Hundreds if not thousands of new gadgets made their debut at the Las Vegas CES last week, including some that will have little or no impact on the CE market. In contrast, the arrival of the latest version of the USB data transfer standard - dubbed SuperSpeed USB 3.0 – was largely overlooked although it is likely to have a big impact on the consumer electronics industry.
It is five years since the USB 2.0 standard was rolled out, providing a common high speed data transfer protocol for a swath of CE devices ranging from external hard drives to smartphones. Since then however, read/write speeds have continued to climb and USB 2.0, which has a maximum theoretical throughput of 480Mbps, has become something of a data transfer bottleneck.

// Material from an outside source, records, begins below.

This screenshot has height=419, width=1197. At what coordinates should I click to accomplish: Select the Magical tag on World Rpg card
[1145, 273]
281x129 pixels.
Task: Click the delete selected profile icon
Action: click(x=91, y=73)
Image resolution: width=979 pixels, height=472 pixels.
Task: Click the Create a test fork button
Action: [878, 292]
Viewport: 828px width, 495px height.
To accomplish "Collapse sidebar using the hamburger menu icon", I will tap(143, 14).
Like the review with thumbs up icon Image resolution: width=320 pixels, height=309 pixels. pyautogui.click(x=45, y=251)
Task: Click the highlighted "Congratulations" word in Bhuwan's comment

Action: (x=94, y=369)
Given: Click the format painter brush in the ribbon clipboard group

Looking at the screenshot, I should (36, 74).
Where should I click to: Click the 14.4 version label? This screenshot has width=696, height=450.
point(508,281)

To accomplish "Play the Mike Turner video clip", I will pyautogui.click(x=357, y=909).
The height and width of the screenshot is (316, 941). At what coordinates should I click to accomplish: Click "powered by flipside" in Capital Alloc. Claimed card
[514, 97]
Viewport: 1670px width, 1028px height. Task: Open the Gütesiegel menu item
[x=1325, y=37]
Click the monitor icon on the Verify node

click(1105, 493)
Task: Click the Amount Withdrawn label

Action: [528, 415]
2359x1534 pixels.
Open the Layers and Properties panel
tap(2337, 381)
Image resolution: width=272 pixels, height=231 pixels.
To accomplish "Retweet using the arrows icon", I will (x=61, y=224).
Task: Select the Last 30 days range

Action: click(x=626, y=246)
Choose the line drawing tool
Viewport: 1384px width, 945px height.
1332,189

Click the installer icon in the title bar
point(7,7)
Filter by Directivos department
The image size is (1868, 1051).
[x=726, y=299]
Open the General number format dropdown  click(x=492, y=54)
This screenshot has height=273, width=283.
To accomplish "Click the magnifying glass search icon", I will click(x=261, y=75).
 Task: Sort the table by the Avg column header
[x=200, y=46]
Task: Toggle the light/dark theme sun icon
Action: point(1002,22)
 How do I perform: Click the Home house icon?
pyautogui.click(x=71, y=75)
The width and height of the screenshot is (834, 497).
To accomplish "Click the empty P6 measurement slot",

USB 3.0, which can theoretically handle up to 5Gbps is designed to eliminate this bottleneck delivering transfer speeds up to 10 times faster than USB 2.0 devices. To put that in perspective, USB 3.0 is fast enough to download 8Gb of photos from a digital camera in just 20 seconds or download a 27Gb HD movie is just over 1 minute.
A Total of 17 USB 3.0-certified products were unveiled at CES including a hard drive from Western Digital which was showing off MyBook 3.0, the first USB 3.0-certified external hard drive. Seagate, LaCie and Iomega are promising traditional portable drives based on the USB 3.0 standard while several manufacturers are also expected to bring USB 3.0 SSDs (Solid State Drives) to market.
USB 3.0 not only provides a much needed speed boost, it is also backward compatible with USB 2.0 and uses one-third the power of USB 2.0.